======== SOURCE DATA

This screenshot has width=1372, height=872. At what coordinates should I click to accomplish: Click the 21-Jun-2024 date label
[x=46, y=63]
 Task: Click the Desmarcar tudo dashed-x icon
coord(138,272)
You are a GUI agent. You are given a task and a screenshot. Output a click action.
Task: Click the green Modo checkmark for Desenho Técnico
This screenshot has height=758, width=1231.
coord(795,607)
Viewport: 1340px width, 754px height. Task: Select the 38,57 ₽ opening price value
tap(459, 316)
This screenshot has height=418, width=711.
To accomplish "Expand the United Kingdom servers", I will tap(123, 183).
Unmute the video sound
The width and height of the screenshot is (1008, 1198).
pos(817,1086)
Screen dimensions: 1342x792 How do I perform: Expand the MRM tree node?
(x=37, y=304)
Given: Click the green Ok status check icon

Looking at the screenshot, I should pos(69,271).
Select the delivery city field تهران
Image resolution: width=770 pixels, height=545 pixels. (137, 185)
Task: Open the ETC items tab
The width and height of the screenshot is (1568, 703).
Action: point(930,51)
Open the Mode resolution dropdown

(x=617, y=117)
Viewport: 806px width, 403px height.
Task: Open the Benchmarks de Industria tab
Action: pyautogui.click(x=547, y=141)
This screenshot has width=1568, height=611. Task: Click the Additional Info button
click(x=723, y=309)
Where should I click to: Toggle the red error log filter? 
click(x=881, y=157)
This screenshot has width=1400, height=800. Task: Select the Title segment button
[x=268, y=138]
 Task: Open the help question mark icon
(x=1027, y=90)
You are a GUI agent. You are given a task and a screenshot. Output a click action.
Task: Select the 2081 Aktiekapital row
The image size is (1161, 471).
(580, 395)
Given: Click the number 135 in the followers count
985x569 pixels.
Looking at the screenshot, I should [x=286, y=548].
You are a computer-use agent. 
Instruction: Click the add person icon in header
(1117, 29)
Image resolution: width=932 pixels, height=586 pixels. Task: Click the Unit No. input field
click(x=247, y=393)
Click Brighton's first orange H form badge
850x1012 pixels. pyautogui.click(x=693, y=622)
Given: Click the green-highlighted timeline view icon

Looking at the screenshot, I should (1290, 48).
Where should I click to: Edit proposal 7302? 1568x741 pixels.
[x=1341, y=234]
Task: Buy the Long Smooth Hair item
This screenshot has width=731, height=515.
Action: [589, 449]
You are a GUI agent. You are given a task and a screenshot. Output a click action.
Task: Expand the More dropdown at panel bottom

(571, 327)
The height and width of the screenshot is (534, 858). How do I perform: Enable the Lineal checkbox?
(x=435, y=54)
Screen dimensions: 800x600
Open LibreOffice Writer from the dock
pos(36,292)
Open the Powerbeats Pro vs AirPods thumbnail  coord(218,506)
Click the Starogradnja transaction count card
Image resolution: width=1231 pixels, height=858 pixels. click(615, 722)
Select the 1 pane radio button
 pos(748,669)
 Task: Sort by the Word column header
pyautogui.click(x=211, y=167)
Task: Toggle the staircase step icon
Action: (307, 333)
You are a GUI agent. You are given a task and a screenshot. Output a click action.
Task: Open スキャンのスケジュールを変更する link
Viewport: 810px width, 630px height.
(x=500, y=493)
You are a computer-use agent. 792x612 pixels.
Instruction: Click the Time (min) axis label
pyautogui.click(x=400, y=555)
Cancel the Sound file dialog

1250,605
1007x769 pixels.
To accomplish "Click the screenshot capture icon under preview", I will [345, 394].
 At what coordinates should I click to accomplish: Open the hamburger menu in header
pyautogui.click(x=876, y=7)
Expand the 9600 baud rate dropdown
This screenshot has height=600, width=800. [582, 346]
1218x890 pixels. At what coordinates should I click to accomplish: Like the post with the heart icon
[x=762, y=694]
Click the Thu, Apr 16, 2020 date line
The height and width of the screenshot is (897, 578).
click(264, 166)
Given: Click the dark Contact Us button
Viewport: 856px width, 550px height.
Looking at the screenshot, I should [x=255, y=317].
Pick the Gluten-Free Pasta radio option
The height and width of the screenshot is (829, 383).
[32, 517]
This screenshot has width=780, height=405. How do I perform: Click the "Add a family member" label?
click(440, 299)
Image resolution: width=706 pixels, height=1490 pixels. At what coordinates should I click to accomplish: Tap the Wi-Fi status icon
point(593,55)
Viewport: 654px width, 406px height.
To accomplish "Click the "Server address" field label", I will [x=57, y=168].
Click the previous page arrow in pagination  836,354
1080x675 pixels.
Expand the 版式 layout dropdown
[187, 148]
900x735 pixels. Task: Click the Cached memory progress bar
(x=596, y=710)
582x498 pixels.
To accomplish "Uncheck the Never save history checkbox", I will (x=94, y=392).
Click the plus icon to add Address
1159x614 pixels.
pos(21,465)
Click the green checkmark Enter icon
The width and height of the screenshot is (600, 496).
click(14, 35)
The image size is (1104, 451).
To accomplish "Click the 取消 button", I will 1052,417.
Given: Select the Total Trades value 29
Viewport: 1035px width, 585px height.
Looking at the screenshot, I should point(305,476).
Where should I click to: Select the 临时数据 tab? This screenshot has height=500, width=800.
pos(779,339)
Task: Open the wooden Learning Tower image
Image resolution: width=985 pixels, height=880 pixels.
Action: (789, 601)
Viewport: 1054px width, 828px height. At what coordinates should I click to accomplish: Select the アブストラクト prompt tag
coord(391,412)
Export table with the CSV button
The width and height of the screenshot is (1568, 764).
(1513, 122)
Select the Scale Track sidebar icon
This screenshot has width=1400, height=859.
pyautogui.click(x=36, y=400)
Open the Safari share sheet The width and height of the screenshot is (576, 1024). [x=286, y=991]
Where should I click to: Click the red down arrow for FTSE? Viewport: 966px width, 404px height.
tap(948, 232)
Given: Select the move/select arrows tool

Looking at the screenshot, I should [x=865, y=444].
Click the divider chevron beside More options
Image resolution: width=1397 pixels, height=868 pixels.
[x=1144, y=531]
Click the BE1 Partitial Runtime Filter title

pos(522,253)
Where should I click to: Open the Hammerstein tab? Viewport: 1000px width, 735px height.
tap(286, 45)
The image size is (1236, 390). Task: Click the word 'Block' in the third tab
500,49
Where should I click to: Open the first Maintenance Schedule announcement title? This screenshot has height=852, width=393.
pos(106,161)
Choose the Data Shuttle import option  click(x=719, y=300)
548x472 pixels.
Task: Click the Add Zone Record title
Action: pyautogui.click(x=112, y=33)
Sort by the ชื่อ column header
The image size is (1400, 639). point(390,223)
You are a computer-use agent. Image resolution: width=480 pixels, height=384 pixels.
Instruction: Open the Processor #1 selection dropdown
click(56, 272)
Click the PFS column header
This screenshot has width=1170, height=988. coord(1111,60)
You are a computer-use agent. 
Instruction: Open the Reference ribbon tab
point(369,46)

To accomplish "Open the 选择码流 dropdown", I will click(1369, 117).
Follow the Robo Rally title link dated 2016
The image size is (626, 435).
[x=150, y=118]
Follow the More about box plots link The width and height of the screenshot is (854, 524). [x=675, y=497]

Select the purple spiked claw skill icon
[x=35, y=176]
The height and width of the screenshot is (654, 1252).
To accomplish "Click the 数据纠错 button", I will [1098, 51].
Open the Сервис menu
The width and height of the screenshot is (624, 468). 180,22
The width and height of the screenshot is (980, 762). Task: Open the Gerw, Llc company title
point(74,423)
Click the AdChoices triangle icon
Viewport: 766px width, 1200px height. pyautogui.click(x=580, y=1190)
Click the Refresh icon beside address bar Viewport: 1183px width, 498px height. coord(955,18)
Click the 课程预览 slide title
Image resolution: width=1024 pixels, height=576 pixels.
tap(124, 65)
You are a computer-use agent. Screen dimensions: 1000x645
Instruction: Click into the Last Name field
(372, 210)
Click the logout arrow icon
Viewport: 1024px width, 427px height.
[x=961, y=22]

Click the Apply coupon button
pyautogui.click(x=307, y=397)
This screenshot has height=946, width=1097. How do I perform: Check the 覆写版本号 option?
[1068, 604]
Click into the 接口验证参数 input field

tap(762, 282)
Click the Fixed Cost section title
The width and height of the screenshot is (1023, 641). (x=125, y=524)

================

▶ EXERCISE: In the preceding material, find each line holding the word "computer" and copy it out.

▶ WRITTEN RESPONSE:
You are a computer-use agent. 
You are a computer-use agent. 792x612 pixels.
You are a computer-use agent. Image resolution: width=480 pixels, height=384 pixels.
You are a computer-use agent. 
You are a computer-use agent. Screen dimensions: 1000x645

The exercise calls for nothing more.